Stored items
□ □ □

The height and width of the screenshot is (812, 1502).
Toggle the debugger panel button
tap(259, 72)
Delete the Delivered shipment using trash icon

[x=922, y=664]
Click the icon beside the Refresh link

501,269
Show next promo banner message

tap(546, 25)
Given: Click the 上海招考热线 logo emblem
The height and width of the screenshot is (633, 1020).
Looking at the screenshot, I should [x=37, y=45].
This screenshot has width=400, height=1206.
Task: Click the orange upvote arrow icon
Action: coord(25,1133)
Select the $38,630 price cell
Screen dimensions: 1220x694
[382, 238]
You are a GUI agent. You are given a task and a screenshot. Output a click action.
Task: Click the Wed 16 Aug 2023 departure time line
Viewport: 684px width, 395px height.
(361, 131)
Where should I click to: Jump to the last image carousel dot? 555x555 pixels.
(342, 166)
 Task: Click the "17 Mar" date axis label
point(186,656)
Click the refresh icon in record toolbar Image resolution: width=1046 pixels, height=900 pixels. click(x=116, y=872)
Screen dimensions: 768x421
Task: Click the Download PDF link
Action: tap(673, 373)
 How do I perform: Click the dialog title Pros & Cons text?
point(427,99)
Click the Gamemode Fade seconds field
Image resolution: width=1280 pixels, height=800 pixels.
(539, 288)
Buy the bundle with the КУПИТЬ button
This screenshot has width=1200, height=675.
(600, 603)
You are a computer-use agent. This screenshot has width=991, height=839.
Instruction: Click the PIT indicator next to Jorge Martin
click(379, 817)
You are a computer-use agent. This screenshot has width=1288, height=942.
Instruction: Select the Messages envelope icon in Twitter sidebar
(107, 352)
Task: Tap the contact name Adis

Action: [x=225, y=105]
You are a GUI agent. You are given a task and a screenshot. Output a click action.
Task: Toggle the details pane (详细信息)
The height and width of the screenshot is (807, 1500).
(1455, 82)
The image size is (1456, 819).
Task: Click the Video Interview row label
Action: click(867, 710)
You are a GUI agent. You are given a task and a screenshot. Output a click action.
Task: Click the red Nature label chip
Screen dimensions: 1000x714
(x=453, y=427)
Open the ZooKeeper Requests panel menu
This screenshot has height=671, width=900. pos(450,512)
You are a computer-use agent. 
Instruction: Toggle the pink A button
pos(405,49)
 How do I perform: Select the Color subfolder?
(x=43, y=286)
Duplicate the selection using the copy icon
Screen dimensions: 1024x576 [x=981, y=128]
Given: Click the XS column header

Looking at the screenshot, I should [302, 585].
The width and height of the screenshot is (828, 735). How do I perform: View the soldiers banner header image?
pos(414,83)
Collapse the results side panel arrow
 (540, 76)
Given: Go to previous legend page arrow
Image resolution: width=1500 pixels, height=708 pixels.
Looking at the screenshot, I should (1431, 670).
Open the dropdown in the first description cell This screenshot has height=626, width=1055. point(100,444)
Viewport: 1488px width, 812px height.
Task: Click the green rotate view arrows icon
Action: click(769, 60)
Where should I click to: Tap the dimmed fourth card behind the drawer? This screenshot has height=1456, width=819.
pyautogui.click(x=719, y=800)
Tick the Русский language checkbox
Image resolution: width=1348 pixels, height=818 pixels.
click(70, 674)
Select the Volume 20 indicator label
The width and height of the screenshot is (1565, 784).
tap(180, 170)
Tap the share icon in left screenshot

□ □ □

(What is needed) Each record is to be retyped exactly as it appears.

(Response to the exercise)
The height and width of the screenshot is (812, 1502).
Toggle the debugger panel button
tap(259, 72)
Delete the Delivered shipment using trash icon

[x=922, y=664]
Click the icon beside the Refresh link

501,269
Show next promo banner message

tap(546, 25)
Given: Click the 上海招考热线 logo emblem
The height and width of the screenshot is (633, 1020).
Looking at the screenshot, I should [x=37, y=45].
This screenshot has width=400, height=1206.
Task: Click the orange upvote arrow icon
Action: coord(25,1133)
Select the $38,630 price cell
Screen dimensions: 1220x694
[382, 238]
You are a GUI agent. You are given a task and a screenshot. Output a click action.
Task: Click the Wed 16 Aug 2023 departure time line
Viewport: 684px width, 395px height.
(361, 131)
Where should I click to: Jump to the last image carousel dot? 555x555 pixels.
(342, 166)
 Task: Click the "17 Mar" date axis label
point(186,656)
Click the refresh icon in record toolbar Image resolution: width=1046 pixels, height=900 pixels. click(x=116, y=872)
Screen dimensions: 768x421
Task: Click the Download PDF link
Action: tap(673, 373)
 How do I perform: Click the dialog title Pros & Cons text?
point(427,99)
Click the Gamemode Fade seconds field
Image resolution: width=1280 pixels, height=800 pixels.
(539, 288)
Buy the bundle with the КУПИТЬ button
This screenshot has width=1200, height=675.
(600, 603)
You are a computer-use agent. This screenshot has width=991, height=839.
Instruction: Click the PIT indicator next to Jorge Martin
click(379, 817)
You are a computer-use agent. This screenshot has width=1288, height=942.
Instruction: Select the Messages envelope icon in Twitter sidebar
(107, 352)
Task: Tap the contact name Adis

Action: [x=225, y=105]
You are a GUI agent. You are given a task and a screenshot. Output a click action.
Task: Toggle the details pane (详细信息)
The height and width of the screenshot is (807, 1500).
(1455, 82)
The image size is (1456, 819).
Task: Click the Video Interview row label
Action: click(867, 710)
You are a GUI agent. You are given a task and a screenshot. Output a click action.
Task: Click the red Nature label chip
Screen dimensions: 1000x714
(x=453, y=427)
Open the ZooKeeper Requests panel menu
This screenshot has height=671, width=900. pos(450,512)
You are a computer-use agent. 
Instruction: Toggle the pink A button
pos(405,49)
 How do I perform: Select the Color subfolder?
(x=43, y=286)
Duplicate the selection using the copy icon
Screen dimensions: 1024x576 [x=981, y=128]
Given: Click the XS column header

Looking at the screenshot, I should [302, 585].
The width and height of the screenshot is (828, 735). How do I perform: View the soldiers banner header image?
pos(414,83)
Collapse the results side panel arrow
 (540, 76)
Given: Go to previous legend page arrow
Image resolution: width=1500 pixels, height=708 pixels.
Looking at the screenshot, I should (1431, 670).
Open the dropdown in the first description cell This screenshot has height=626, width=1055. point(100,444)
Viewport: 1488px width, 812px height.
Task: Click the green rotate view arrows icon
Action: click(769, 60)
Where should I click to: Tap the dimmed fourth card behind the drawer? This screenshot has height=1456, width=819.
pyautogui.click(x=719, y=800)
Tick the Русский language checkbox
Image resolution: width=1348 pixels, height=818 pixels.
click(70, 674)
Select the Volume 20 indicator label
The width and height of the screenshot is (1565, 784).
tap(180, 170)
Tap the share icon in left screenshot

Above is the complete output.